Today I learned that Gregg Phillips, the FEMA official in charge of responding to fires and floods, says the hand of God suddenly and mysteriously teleported him to a Waffle House in Rome, Georgia.

Phillips was named in December to head FEMA’s Office of Response and Recovery, overseeing more than 1,000 employees and a budget of $300 million. Before that, he advocated conspiracy theories about the 2020 election, and used violent language in connection with President Biden.

“On Wednesday, Mr. Phillips wrote on Truth Social, President Trump’s social media platform, that the incident took place while he was heavily medicated as part of a cancer treatment. But he also described it as a miracle performed by God,” writes Richard Fausset at the New York Times.

“‘The word “teleportation” was not mine,’ Mr. Phillips wrote. ‘It was used by someone else in the conversation reaching for language to describe something with no easy name. The more accurate biblical terms are “translated” or “transported” — not new ideas for people of faith.’”

Holy shit, Gregg, the word “teleportation” is not the problem here.

“Mr. Phillips’s claims are part of a growing trend among high-profile American conservatives to assert the physical presence of beings from the spiritual realm, or from provinces that are often reserved for science fiction novelists. In 2024, Tucker Carlson, the former Fox News host, said that he was ‘mauled,’ while sleeping, by ‘a demon or by something unseen.’ Former Representative Matt Gaetz recently said that a U.S. Army official had told him about ‘hybrid breeding programs, where captured aliens were breeding with humans to create some hybrid race that could engage in intergalactic communication.’
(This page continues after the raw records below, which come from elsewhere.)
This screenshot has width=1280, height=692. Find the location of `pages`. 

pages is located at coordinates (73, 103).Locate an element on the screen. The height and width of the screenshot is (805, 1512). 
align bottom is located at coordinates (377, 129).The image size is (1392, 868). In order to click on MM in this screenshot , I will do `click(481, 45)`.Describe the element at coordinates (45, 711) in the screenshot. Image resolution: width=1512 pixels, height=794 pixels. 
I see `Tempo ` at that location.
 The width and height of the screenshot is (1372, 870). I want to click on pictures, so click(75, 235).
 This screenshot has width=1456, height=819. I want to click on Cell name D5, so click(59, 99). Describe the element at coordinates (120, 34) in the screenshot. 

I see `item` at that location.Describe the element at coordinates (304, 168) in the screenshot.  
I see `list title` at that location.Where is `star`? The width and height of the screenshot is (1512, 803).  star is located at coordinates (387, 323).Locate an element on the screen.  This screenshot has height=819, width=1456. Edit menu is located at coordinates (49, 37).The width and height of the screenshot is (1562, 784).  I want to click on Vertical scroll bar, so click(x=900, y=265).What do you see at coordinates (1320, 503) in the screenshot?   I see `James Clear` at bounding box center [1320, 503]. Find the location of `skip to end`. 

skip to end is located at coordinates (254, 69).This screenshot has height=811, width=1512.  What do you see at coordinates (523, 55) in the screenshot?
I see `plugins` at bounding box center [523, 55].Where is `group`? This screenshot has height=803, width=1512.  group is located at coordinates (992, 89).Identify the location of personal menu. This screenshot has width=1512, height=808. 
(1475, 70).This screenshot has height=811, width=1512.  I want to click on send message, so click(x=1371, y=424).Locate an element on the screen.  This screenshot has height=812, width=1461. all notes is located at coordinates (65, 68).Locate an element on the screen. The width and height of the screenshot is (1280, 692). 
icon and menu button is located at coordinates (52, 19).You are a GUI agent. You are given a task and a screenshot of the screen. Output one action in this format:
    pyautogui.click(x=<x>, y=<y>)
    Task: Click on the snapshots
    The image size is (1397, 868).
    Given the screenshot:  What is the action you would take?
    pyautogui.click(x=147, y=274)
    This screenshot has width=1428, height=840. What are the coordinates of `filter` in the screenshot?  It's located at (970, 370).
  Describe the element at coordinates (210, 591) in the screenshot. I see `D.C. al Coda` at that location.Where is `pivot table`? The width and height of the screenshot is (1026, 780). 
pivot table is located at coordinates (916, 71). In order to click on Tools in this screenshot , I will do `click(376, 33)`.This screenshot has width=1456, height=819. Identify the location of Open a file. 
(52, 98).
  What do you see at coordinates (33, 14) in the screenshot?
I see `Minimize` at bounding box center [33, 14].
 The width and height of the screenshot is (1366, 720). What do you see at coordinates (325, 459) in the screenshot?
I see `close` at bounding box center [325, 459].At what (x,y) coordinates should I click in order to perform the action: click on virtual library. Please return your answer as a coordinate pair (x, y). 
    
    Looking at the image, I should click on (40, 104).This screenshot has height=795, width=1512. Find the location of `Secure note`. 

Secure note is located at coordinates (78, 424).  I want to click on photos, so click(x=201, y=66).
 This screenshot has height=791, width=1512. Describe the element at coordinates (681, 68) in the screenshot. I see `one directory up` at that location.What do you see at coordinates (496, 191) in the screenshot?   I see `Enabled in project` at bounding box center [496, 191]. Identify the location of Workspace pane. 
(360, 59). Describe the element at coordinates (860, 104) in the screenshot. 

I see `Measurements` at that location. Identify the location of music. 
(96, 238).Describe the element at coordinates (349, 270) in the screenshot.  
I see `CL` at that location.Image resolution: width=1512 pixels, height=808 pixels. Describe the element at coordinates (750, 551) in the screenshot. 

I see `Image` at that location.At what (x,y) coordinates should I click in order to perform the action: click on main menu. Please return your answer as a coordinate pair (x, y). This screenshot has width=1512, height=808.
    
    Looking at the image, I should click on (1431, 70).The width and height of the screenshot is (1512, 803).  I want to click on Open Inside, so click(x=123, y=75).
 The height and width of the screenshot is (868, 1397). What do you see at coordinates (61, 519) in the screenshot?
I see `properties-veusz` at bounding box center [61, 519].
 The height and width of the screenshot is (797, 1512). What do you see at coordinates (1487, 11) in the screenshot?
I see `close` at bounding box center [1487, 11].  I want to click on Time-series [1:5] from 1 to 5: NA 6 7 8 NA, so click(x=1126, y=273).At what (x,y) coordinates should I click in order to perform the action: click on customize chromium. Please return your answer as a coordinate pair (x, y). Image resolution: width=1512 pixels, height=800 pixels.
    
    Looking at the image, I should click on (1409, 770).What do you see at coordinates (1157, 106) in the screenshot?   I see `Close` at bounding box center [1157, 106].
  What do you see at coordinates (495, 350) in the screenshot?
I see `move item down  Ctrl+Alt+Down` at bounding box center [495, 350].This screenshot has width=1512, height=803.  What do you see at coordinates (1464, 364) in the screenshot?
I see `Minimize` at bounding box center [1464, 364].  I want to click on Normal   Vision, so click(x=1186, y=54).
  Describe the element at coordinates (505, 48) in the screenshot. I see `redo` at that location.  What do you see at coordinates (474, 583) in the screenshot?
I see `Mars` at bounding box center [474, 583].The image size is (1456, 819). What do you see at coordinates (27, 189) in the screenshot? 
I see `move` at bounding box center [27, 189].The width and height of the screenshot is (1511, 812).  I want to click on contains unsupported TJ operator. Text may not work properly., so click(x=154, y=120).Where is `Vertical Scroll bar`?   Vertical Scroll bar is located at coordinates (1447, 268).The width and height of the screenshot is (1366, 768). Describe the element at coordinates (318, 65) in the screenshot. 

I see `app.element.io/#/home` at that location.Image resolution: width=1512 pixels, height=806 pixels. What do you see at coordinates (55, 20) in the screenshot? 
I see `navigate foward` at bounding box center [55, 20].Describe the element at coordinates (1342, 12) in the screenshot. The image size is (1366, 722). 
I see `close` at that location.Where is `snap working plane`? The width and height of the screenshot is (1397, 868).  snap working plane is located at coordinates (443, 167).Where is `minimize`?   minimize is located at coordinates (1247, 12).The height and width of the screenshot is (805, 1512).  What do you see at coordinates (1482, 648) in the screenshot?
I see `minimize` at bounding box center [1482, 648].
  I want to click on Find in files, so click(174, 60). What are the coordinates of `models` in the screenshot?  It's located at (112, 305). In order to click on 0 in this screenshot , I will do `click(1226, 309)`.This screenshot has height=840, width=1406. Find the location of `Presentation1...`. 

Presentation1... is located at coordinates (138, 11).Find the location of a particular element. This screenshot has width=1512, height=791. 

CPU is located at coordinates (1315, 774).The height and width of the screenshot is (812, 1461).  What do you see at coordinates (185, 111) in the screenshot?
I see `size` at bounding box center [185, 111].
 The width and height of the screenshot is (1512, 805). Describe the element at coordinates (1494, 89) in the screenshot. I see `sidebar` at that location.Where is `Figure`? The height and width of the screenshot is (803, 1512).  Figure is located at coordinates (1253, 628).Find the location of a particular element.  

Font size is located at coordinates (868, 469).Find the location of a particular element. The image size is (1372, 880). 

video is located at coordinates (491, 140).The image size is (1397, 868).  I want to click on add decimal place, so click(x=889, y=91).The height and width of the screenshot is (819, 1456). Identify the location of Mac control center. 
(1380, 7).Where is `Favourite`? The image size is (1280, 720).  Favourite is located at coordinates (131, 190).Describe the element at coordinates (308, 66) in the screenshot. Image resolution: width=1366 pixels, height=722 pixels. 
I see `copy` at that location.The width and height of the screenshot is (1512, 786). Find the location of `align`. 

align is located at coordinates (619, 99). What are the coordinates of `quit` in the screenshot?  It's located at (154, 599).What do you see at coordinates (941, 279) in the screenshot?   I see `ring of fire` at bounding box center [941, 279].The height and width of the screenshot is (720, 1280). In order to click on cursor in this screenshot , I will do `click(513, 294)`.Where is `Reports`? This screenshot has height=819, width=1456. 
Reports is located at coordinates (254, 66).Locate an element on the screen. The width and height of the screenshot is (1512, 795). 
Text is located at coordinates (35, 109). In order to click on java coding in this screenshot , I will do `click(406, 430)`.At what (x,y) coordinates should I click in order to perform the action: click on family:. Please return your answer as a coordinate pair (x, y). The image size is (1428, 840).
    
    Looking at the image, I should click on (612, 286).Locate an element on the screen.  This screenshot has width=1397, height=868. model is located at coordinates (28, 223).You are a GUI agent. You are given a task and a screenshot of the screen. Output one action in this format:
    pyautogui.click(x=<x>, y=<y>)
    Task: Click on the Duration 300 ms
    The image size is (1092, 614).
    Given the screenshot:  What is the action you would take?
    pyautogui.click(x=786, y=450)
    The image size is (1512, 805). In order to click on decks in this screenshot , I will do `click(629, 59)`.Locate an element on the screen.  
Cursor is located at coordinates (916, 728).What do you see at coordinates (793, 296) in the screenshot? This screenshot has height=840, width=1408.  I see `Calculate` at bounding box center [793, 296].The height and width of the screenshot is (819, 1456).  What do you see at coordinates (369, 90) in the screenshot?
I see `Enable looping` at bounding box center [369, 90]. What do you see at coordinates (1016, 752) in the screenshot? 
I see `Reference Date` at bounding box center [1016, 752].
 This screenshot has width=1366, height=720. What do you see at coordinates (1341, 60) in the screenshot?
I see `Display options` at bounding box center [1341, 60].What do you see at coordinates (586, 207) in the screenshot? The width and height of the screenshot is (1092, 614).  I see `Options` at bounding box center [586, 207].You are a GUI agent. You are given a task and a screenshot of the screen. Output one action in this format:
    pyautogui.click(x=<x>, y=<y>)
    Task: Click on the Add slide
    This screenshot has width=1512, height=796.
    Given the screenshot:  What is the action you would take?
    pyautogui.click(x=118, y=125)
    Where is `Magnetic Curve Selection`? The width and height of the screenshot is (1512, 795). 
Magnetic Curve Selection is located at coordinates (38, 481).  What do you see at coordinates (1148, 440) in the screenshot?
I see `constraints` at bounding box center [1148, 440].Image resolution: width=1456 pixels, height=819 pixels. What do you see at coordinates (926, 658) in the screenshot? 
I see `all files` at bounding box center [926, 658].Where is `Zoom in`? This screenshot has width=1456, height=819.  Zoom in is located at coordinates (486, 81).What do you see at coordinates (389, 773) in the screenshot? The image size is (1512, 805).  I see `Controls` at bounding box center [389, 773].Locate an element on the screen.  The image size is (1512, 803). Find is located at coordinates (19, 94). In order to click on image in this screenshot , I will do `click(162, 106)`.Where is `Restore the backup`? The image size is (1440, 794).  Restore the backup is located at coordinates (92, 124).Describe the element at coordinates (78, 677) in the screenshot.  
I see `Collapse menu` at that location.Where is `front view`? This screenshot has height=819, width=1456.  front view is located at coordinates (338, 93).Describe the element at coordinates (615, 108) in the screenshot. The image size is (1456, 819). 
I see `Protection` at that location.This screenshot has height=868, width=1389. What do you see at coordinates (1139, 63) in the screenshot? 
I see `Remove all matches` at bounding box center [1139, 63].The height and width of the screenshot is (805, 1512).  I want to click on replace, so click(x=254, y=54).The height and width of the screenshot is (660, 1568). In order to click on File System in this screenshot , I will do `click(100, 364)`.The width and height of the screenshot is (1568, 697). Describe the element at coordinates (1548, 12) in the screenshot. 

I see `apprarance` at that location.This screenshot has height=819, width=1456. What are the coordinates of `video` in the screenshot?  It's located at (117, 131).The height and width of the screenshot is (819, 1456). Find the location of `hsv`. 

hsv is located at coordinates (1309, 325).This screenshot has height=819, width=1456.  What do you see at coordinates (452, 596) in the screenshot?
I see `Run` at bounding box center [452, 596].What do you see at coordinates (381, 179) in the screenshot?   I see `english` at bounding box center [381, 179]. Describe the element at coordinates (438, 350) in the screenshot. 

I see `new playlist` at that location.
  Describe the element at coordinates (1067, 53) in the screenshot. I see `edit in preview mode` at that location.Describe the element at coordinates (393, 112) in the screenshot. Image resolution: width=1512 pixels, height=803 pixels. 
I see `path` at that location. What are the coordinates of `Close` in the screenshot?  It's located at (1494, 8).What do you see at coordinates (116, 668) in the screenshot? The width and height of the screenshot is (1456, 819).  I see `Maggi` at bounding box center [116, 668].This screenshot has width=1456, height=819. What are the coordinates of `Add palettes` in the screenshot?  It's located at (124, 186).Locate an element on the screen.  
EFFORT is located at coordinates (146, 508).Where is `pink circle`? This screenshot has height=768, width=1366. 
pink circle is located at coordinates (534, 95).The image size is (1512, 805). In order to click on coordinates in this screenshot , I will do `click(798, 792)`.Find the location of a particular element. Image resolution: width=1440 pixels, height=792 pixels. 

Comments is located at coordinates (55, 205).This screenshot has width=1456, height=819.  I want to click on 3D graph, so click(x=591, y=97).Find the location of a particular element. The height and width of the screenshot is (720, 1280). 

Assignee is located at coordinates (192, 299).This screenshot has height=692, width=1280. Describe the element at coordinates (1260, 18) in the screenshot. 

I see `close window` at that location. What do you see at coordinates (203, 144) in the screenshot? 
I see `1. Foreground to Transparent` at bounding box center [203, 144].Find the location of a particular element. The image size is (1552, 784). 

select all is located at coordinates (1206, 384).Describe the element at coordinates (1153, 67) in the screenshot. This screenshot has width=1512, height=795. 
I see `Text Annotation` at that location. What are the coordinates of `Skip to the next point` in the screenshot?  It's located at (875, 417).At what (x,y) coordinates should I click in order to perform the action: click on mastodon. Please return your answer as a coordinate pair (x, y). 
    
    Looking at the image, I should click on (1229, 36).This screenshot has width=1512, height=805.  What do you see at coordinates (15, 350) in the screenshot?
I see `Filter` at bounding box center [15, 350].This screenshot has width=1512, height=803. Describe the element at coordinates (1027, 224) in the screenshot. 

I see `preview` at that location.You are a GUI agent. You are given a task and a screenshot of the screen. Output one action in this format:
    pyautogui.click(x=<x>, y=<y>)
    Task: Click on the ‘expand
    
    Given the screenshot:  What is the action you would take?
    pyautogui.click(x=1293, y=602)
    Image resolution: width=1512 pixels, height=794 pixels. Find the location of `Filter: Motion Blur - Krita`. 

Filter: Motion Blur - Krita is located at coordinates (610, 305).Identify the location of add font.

“Representative Tim Burchett, a Republican from Tennessee, told Newsmax on Wednesday that he had been briefed by government officials about aliens, adding that the country ‘would’ve come unglued, I think, if they would’ve heard all that I’d heard.’”

The Times’s Fausset interviewed people at all three Waffle Houses in Rome, Georgia, and nobody there had ever seen Phillips. If he arrived by teleportation — or any other form of transportation — nobody saw him.

“At the Waffle Houses of Rome this week, Mr. Phillips’s assertion of supernatural travel was met with skepticism. At the branch on U.S. Route 411, close to a Quality Inn and a pest control company, Estelle Mandeville, 27, was finishing up breakfast. Ms. Mandeville, a North Carolinian who was traveling for work, described herself as ‘uncomfortably atheist,’ and noted that she, personally, had come to Rome in a 2018 Kia Niro.

“Grant Sikes, 20, a student at nearby Berry College who hopes to attend an Episcopal seminary one day, said that divine power, from his experience, expressed itself in more subtle ways. He said he felt the presence of God at that moment, as he wrapped up a late, mellow breakfast with his grandfather, Larry Kellogg, 83.”

Grant is normal! Feeling the presence of God when you’re having breakfast with your grandpa is normal!

“Austin Spears, 29, a land surveyor, also found Mr. Phillips’s story to be dubious. But he also acknowledged that all human lives are studded with little mysteries.

“‘I can say I’ve been drunk and ended up in a Waffle House,’ Mr. Spears said. ‘Don’t know how I got there. But I was there.’”

I always suspected that science fiction would come true. But until Trump, I didn’t think it would be “Idiocracy.”